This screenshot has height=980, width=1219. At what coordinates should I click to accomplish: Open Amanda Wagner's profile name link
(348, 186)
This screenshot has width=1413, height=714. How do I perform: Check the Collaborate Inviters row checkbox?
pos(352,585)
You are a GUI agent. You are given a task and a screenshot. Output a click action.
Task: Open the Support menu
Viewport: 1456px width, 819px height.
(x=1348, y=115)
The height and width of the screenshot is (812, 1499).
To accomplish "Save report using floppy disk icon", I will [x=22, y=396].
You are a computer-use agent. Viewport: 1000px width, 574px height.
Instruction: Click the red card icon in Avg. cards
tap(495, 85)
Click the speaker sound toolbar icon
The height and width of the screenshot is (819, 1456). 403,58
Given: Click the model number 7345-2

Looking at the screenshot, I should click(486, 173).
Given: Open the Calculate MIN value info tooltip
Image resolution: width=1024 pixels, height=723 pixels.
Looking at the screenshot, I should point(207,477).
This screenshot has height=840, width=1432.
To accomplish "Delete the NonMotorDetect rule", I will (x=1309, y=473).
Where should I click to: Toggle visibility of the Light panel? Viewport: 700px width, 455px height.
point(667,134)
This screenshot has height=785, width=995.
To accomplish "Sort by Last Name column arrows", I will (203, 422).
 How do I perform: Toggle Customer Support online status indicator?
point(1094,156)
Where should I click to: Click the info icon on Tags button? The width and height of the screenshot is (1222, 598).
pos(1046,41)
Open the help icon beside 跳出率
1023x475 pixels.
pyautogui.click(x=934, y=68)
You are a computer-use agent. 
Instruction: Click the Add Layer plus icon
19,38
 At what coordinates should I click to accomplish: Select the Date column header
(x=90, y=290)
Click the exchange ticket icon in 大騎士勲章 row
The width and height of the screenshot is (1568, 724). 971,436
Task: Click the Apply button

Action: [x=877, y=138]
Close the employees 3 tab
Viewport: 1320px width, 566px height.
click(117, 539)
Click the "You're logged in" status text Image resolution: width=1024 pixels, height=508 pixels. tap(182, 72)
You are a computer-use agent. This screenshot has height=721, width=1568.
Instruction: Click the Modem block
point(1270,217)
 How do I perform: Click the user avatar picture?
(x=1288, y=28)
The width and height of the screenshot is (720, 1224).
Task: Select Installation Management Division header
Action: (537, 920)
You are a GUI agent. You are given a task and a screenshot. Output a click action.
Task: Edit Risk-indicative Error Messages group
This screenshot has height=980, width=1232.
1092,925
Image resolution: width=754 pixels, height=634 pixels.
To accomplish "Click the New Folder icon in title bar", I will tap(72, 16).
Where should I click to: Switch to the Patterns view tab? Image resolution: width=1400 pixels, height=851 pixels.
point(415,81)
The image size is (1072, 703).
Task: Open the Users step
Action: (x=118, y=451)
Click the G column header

▬▬▬

## What is expected
Reproduce, word for word, the rows from the very first line through the line that contains "The height and width of the screenshot is (819, 1456).", including both of those lines and nothing else.

## Expected answer
This screenshot has height=980, width=1219. At what coordinates should I click to accomplish: Open Amanda Wagner's profile name link
(348, 186)
This screenshot has width=1413, height=714. How do I perform: Check the Collaborate Inviters row checkbox?
pos(352,585)
You are a GUI agent. You are given a task and a screenshot. Output a click action.
Task: Open the Support menu
Viewport: 1456px width, 819px height.
(x=1348, y=115)
The height and width of the screenshot is (812, 1499).
To accomplish "Save report using floppy disk icon", I will [x=22, y=396].
You are a computer-use agent. Viewport: 1000px width, 574px height.
Instruction: Click the red card icon in Avg. cards
tap(495, 85)
Click the speaker sound toolbar icon
The height and width of the screenshot is (819, 1456). 403,58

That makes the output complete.